*Data supplied*:
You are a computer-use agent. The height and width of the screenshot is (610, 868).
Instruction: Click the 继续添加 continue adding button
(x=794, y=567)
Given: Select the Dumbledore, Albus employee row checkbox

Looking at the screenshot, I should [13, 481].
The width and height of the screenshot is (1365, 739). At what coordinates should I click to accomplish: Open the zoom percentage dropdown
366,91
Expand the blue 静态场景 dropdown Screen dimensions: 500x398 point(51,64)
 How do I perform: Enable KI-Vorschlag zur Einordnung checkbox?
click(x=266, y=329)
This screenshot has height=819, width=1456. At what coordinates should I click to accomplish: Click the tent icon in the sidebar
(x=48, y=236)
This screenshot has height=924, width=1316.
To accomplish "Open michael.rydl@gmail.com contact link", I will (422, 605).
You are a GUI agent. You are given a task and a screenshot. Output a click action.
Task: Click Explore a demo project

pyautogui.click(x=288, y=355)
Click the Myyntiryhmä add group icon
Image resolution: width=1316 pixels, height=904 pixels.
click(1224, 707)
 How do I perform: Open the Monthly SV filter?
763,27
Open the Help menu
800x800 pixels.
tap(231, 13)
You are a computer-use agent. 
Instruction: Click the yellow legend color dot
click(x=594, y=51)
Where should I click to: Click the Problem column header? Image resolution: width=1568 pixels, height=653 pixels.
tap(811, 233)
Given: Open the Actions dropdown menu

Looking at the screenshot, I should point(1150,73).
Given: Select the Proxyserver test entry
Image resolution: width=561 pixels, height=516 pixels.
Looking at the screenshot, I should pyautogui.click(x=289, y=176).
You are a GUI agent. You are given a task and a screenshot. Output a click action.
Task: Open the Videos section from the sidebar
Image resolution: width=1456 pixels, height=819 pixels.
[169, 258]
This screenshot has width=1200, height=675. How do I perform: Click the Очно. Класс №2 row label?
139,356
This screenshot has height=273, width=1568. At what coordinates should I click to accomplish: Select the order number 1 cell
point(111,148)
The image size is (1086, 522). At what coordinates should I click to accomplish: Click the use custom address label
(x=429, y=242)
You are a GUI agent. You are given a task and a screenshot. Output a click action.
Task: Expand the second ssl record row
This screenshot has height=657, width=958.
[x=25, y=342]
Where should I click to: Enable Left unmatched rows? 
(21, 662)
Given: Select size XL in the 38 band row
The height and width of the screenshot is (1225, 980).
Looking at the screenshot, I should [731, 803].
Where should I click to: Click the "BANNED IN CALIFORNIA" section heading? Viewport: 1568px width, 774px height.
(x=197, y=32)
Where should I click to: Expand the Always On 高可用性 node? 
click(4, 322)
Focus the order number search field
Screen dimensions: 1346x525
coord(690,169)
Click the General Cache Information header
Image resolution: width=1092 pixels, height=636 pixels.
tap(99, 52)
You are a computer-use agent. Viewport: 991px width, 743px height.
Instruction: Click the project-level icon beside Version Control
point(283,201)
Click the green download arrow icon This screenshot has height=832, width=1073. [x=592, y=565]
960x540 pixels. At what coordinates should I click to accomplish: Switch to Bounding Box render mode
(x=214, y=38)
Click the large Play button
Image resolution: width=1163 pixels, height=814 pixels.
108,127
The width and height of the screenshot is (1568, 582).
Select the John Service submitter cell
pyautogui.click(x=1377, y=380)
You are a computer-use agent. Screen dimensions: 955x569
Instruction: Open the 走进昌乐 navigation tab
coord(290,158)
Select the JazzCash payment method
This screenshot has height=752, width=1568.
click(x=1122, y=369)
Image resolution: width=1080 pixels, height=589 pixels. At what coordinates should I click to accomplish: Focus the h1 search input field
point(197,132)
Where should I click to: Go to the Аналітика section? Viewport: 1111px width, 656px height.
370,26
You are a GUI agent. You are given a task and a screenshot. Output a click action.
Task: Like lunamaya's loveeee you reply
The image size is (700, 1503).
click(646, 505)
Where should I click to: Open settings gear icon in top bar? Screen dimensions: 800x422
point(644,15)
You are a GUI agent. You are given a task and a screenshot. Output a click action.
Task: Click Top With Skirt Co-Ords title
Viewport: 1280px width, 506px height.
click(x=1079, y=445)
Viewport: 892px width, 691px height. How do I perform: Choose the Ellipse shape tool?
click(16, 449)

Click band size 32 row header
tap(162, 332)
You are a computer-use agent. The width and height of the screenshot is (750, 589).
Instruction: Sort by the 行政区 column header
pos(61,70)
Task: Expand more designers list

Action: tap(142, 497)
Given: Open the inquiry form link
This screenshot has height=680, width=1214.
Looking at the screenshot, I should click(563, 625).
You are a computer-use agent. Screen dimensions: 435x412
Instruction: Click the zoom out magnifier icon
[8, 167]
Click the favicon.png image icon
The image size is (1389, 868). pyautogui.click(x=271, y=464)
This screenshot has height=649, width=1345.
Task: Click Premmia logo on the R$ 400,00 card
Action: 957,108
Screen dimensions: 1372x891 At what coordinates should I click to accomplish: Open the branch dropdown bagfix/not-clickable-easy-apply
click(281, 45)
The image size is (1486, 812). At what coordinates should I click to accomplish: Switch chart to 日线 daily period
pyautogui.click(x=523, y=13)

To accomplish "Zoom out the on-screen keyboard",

*Task to carry out*: Write out all of the material above again, line for line, with nothing altered, added or left out.

*Task response*:
You are a computer-use agent. The height and width of the screenshot is (610, 868).
Instruction: Click the 继续添加 continue adding button
(x=794, y=567)
Given: Select the Dumbledore, Albus employee row checkbox

Looking at the screenshot, I should [13, 481].
The width and height of the screenshot is (1365, 739). At what coordinates should I click to accomplish: Open the zoom percentage dropdown
366,91
Expand the blue 静态场景 dropdown Screen dimensions: 500x398 point(51,64)
 How do I perform: Enable KI-Vorschlag zur Einordnung checkbox?
click(x=266, y=329)
This screenshot has height=819, width=1456. At what coordinates should I click to accomplish: Click the tent icon in the sidebar
(x=48, y=236)
This screenshot has height=924, width=1316.
To accomplish "Open michael.rydl@gmail.com contact link", I will (422, 605).
You are a GUI agent. You are given a task and a screenshot. Output a click action.
Task: Click Explore a demo project

pyautogui.click(x=288, y=355)
Click the Myyntiryhmä add group icon
Image resolution: width=1316 pixels, height=904 pixels.
click(1224, 707)
 How do I perform: Open the Monthly SV filter?
763,27
Open the Help menu
800x800 pixels.
tap(231, 13)
You are a computer-use agent. 
Instruction: Click the yellow legend color dot
click(x=594, y=51)
Where should I click to: Click the Problem column header? Image resolution: width=1568 pixels, height=653 pixels.
tap(811, 233)
Given: Open the Actions dropdown menu

Looking at the screenshot, I should point(1150,73).
Given: Select the Proxyserver test entry
Image resolution: width=561 pixels, height=516 pixels.
Looking at the screenshot, I should pyautogui.click(x=289, y=176).
You are a GUI agent. You are given a task and a screenshot. Output a click action.
Task: Open the Videos section from the sidebar
Image resolution: width=1456 pixels, height=819 pixels.
[169, 258]
This screenshot has width=1200, height=675. How do I perform: Click the Очно. Класс №2 row label?
139,356
This screenshot has height=273, width=1568. At what coordinates should I click to accomplish: Select the order number 1 cell
point(111,148)
The image size is (1086, 522). At what coordinates should I click to accomplish: Click the use custom address label
(x=429, y=242)
You are a GUI agent. You are given a task and a screenshot. Output a click action.
Task: Expand the second ssl record row
This screenshot has height=657, width=958.
[x=25, y=342]
Where should I click to: Enable Left unmatched rows? 
(21, 662)
Given: Select size XL in the 38 band row
The height and width of the screenshot is (1225, 980).
Looking at the screenshot, I should [731, 803].
Where should I click to: Click the "BANNED IN CALIFORNIA" section heading? Viewport: 1568px width, 774px height.
(x=197, y=32)
Where should I click to: Expand the Always On 高可用性 node? 
click(4, 322)
Focus the order number search field
Screen dimensions: 1346x525
coord(690,169)
Click the General Cache Information header
Image resolution: width=1092 pixels, height=636 pixels.
tap(99, 52)
You are a computer-use agent. Viewport: 991px width, 743px height.
Instruction: Click the project-level icon beside Version Control
point(283,201)
Click the green download arrow icon This screenshot has height=832, width=1073. [x=592, y=565]
960x540 pixels. At what coordinates should I click to accomplish: Switch to Bounding Box render mode
(x=214, y=38)
Click the large Play button
Image resolution: width=1163 pixels, height=814 pixels.
108,127
The width and height of the screenshot is (1568, 582).
Select the John Service submitter cell
pyautogui.click(x=1377, y=380)
You are a computer-use agent. Screen dimensions: 955x569
Instruction: Open the 走进昌乐 navigation tab
coord(290,158)
Select the JazzCash payment method
This screenshot has height=752, width=1568.
click(x=1122, y=369)
Image resolution: width=1080 pixels, height=589 pixels. At what coordinates should I click to accomplish: Focus the h1 search input field
point(197,132)
Where should I click to: Go to the Аналітика section? Viewport: 1111px width, 656px height.
370,26
You are a GUI agent. You are given a task and a screenshot. Output a click action.
Task: Like lunamaya's loveeee you reply
The image size is (700, 1503).
click(646, 505)
Where should I click to: Open settings gear icon in top bar? Screen dimensions: 800x422
point(644,15)
You are a GUI agent. You are given a task and a screenshot. Output a click action.
Task: Click Top With Skirt Co-Ords title
Viewport: 1280px width, 506px height.
click(x=1079, y=445)
Viewport: 892px width, 691px height. How do I perform: Choose the Ellipse shape tool?
click(16, 449)

Click band size 32 row header
tap(162, 332)
You are a computer-use agent. The width and height of the screenshot is (750, 589).
Instruction: Sort by the 行政区 column header
pos(61,70)
Task: Expand more designers list

Action: tap(142, 497)
Given: Open the inquiry form link
This screenshot has height=680, width=1214.
Looking at the screenshot, I should click(563, 625).
You are a computer-use agent. Screen dimensions: 435x412
Instruction: Click the zoom out magnifier icon
[8, 167]
Click the favicon.png image icon
The image size is (1389, 868). pyautogui.click(x=271, y=464)
This screenshot has height=649, width=1345.
Task: Click Premmia logo on the R$ 400,00 card
Action: 957,108
Screen dimensions: 1372x891 At what coordinates should I click to accomplish: Open the branch dropdown bagfix/not-clickable-easy-apply
click(281, 45)
The image size is (1486, 812). At what coordinates should I click to accomplish: Switch chart to 日线 daily period
pyautogui.click(x=523, y=13)

To accomplish "Zoom out the on-screen keyboard",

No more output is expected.